[Communiqué de presse] Proposition de loi Attal adoptée par l’Assemblée nationale : égarements majeurs face à la délinquance des mineur·es

Publié le Feb. 14, 2025

Le régime pénal applicable aux mineur·es repose sur une réalité intangible : les enfants sont des adultes en devenir. La loi actuelle en déduit à juste titre qu’ils doivent être éduqués plutôt que punis.

En créant des comparutions immédiates pour mineur·es, en alignant dans certains cas leur responsabilité pénale sur celle des majeur·es, et en sanctionnant les parents en difficulté dans leur mission éducative, la proposition de loi visant à "restaurer l'autorité de la justice à l'égard des mineurs délinquants et de leurs parents" adoptée hier par l’Assemblée nationale est sur le point de bouleverser la justice des mineur·es dans ses équilibres.

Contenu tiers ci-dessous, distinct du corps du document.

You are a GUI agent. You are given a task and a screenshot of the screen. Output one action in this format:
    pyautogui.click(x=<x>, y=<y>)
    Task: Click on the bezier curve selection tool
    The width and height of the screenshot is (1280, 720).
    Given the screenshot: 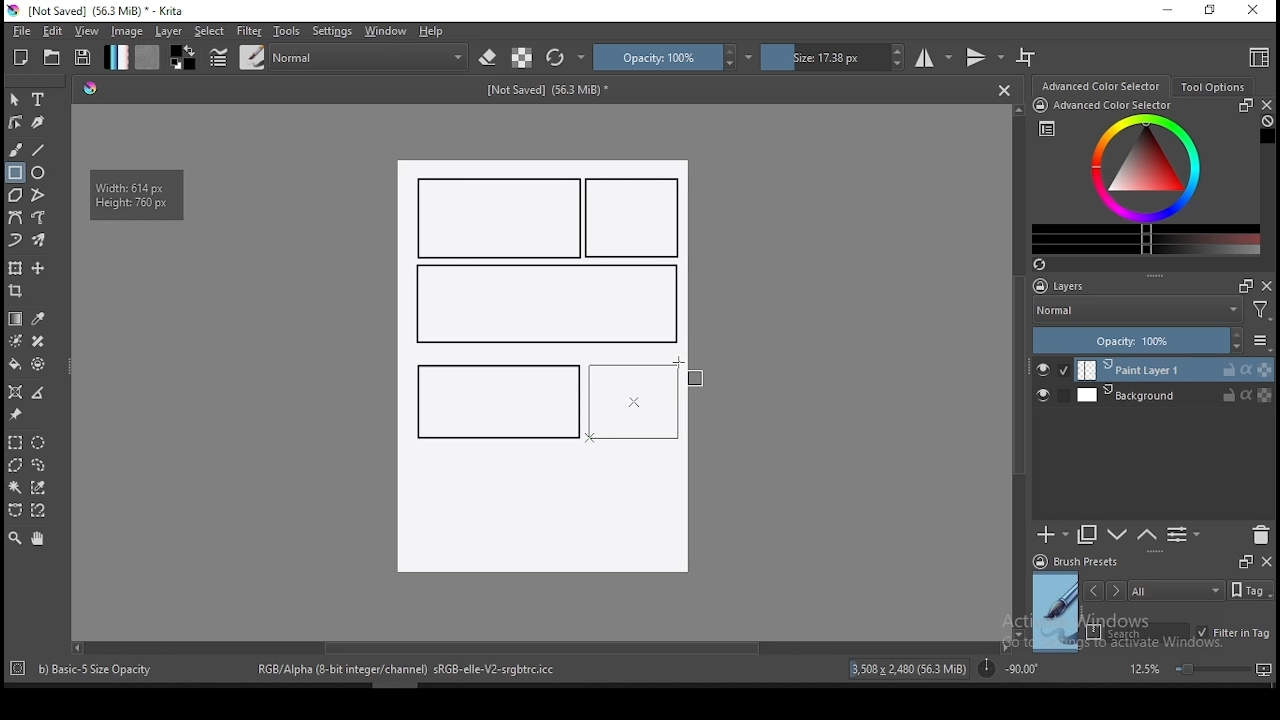 What is the action you would take?
    pyautogui.click(x=15, y=511)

Les raisons exposées au soutien de ce texte sont un concentré de poncifs et contre-vérités. En effet, les magistrat·es ne sont aucunement démuni·es pour lutter contre la délinquance de mineur·es prétendument de plus en plus jeunes, en manque d’autorité et glissant vers une violence « déchaînée, décomplexée, sans règle ». Il est déjà possible d’incarcérer un·e mineur·e suspecté·e de crime dès l’âge de 13 ans. Depuis 2021, le code de justice pénale des mineurs permet déjà de juger vite, par la voie d’une audience unique (1/3 des procédures) ; d’incarcérer un·e jeune à l’issue d’une garde à vue dans l’attente de son jugement. La punition des mineur·es rime d’ailleurs de plus en plus avec prison : le nombre de mineur·es détenu·es a bondi de 34 % en 3 ans alors que la délinquance des mineur·es, elle, n’augmente pas – elle aurait même tendance à décroitre.

En matière punitive, la justice est donc pour le moins armée. En revanche ses moyens indigents sont largement insuffisants pour prétendre identifier, comprendre et résoudre les problématiques profondes des jeunes qui auraient « coupé les ponts avec notre société et ses valeurs de respect », dépeints comme les « nouveaux monstres » par le législateur.

Cette réforme a été initiée en réponse au retentissement médiatique d’affaires criminelles d’une extrême gravité. Pourtant, elle viendra in fine durcir le traitement des délits de moindre gravité. Faut-il rappeler que la comparution immédiate a déjà mis à terre toute la chaîne pénale applicable aux personnes majeures, tout en ciblant majoritairement les jeunes des quartiers défavorisés ? Ce texte aura pour effet de viser les mêmes catégories de personnes, en plus jeunes, et leurs parents soi-disant « démissionnaires ».

Il conduira logiquement à une répression aux contours similaires : discriminatoire à l’égard des personnes racisées et vulnérables sur le plan socio-économique ; excessivement sévère envers ces dernières, le taux d’incarcération en comparution immédiate étant le plus élevé, tous modes de poursuite délictuelle confondus; le tout, pour une efficacité aucunement démontrée. Bref, une réforme inefficace contre la délinquance mais aux conséquences dévastatrices pour notre justice.